Steph waited for Tim to shake his head, or roll his eyes, or tell her that of course none of it was true. But he didn’t. He just stared across the kitchen with hollow eyes.
“How much of it is true, Tim?” Steph asked, her heart suddenly in her throat.
Tim turned his head to her slowly. “I don’t know,” he croaked quietly. “And I don’t think I ever want to know, honestly.”

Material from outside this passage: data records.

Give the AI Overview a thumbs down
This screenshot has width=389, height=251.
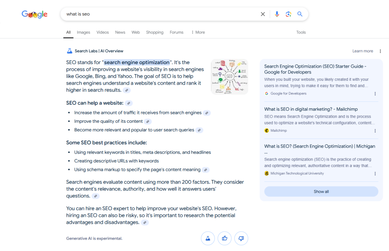[241, 238]
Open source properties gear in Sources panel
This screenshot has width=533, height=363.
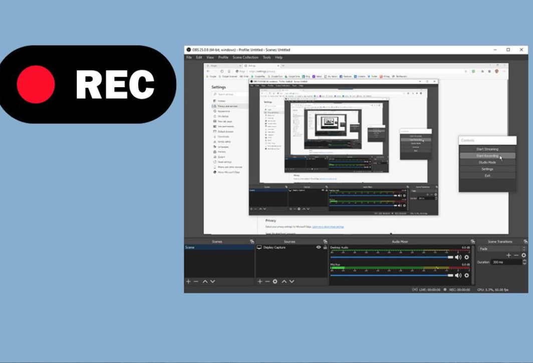(275, 282)
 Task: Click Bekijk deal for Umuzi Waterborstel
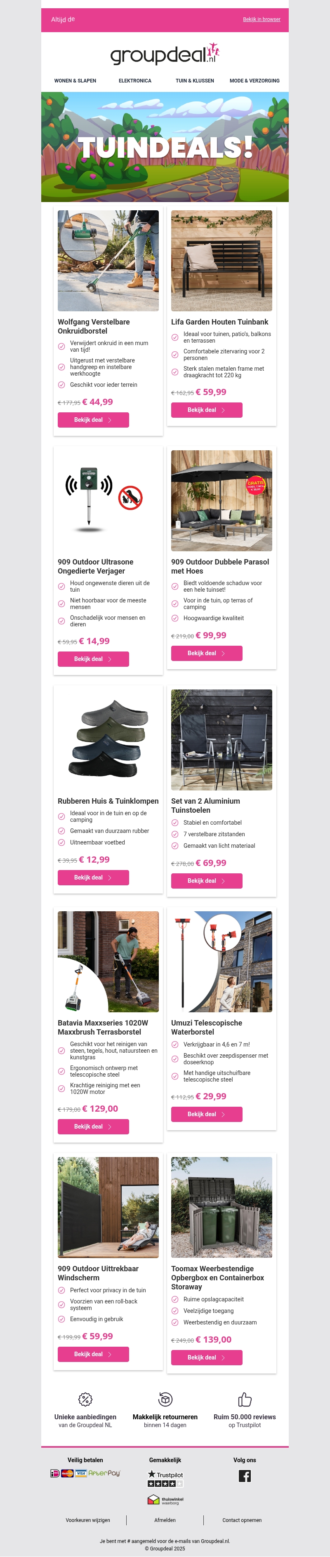point(207,1114)

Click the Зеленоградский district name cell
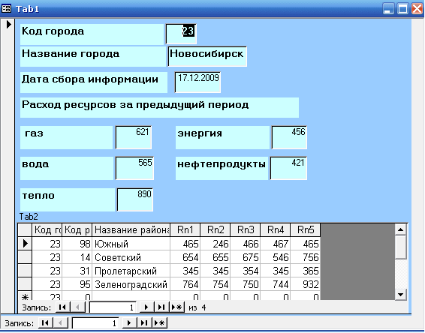point(131,284)
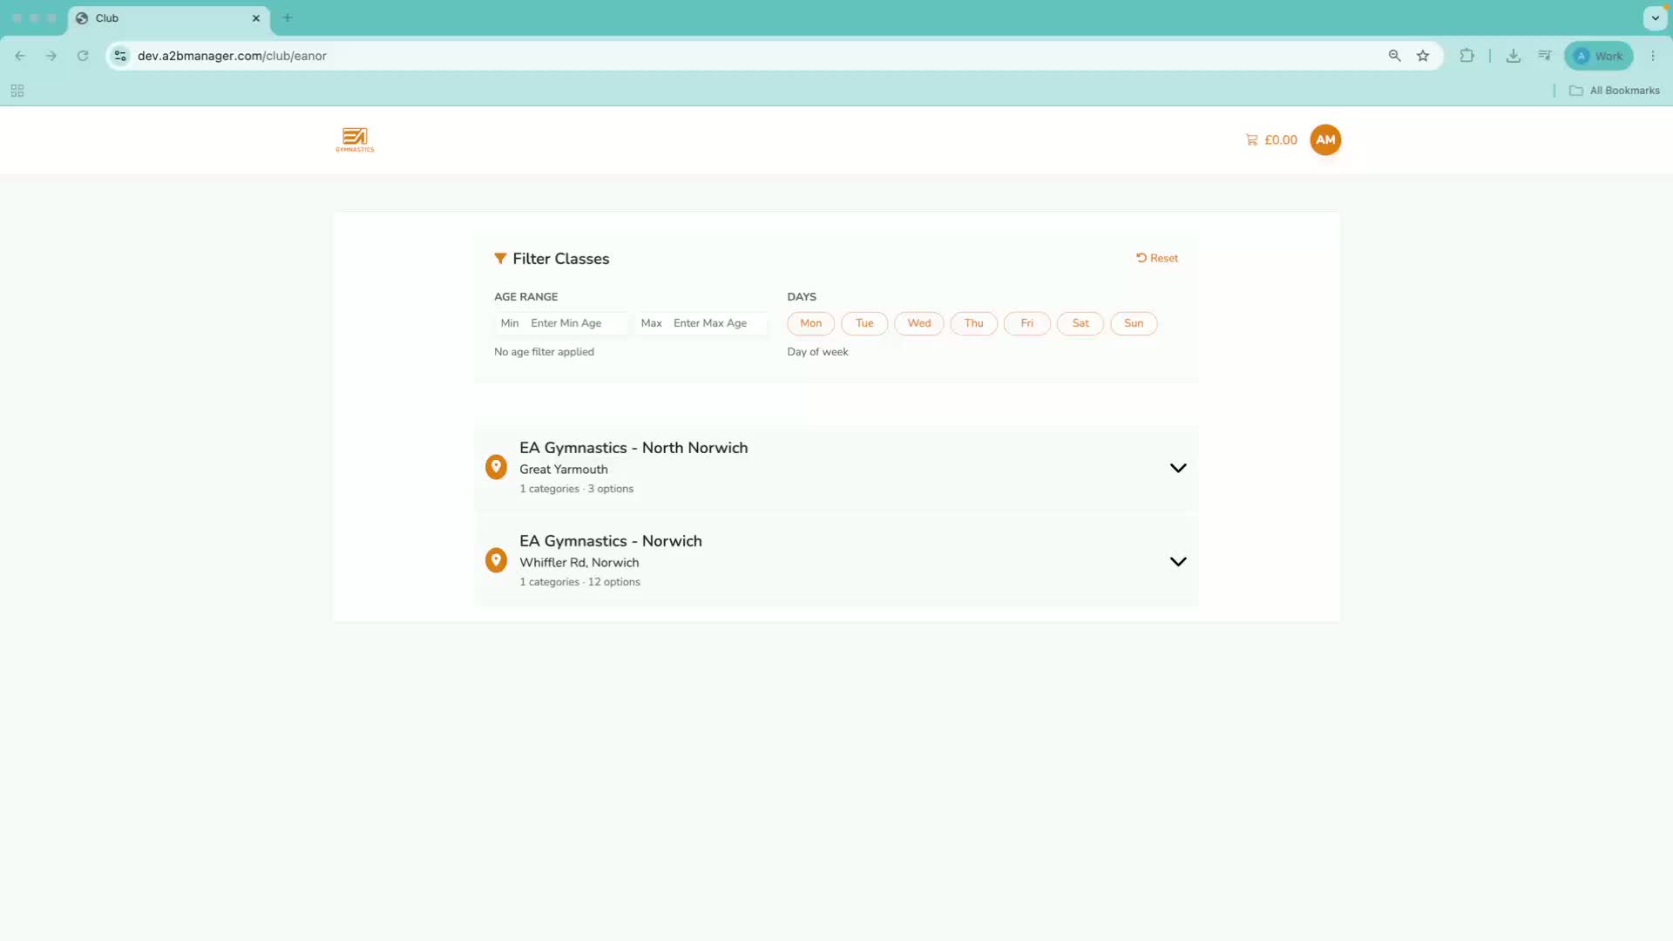The height and width of the screenshot is (941, 1673).
Task: Open the shopping cart showing £0.00
Action: tap(1271, 139)
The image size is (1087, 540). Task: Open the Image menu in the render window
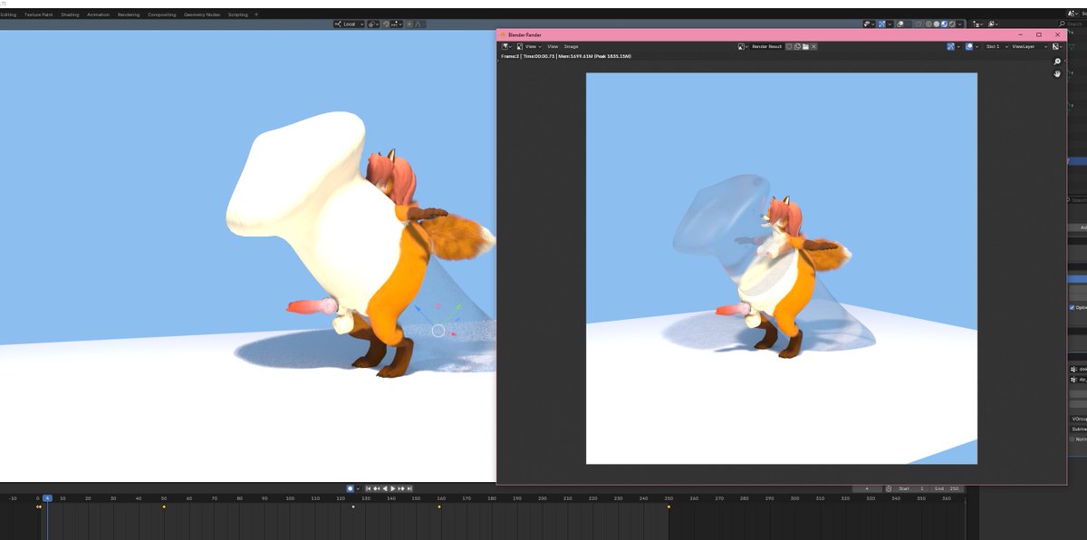pos(570,46)
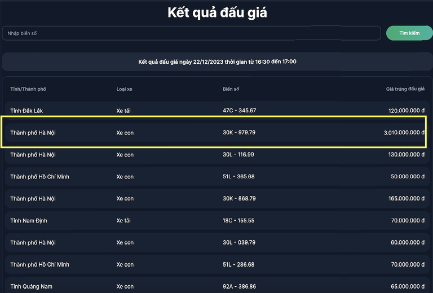The height and width of the screenshot is (293, 433).
Task: Click the Tỉnh Nam Định row
Action: pyautogui.click(x=217, y=221)
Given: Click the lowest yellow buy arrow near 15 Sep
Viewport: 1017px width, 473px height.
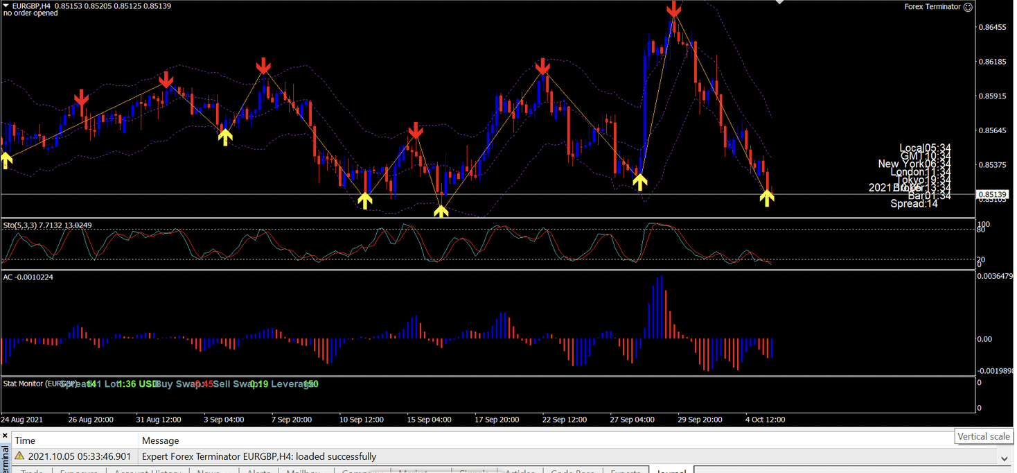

Steph stared at the kitchen counter in front of her, reeling silently at Tim’s words. The blind items had been filled with salacious language, the sharp, gleeful barbs pointed viciously at one of the kindest, most good-hearted people she’d ever met. The man they’d described sounded nothing like the calm, gentle leader she knew Dick Grayson to be, but they’d been far easier to dismiss as absolute tripe when she hadn’t been face-to-face with the hollow exhaustion etched onto every square inch of Dick’s face. There was a nervous hesitation in his eyes that had never been there before, as if he was reassessing the world and everyone in it as far more dangerous than he’d ever considered. She didn’t know what could have happened to turn him into the man the blind items had spoken about, but she knew it couldn’t have been anything good.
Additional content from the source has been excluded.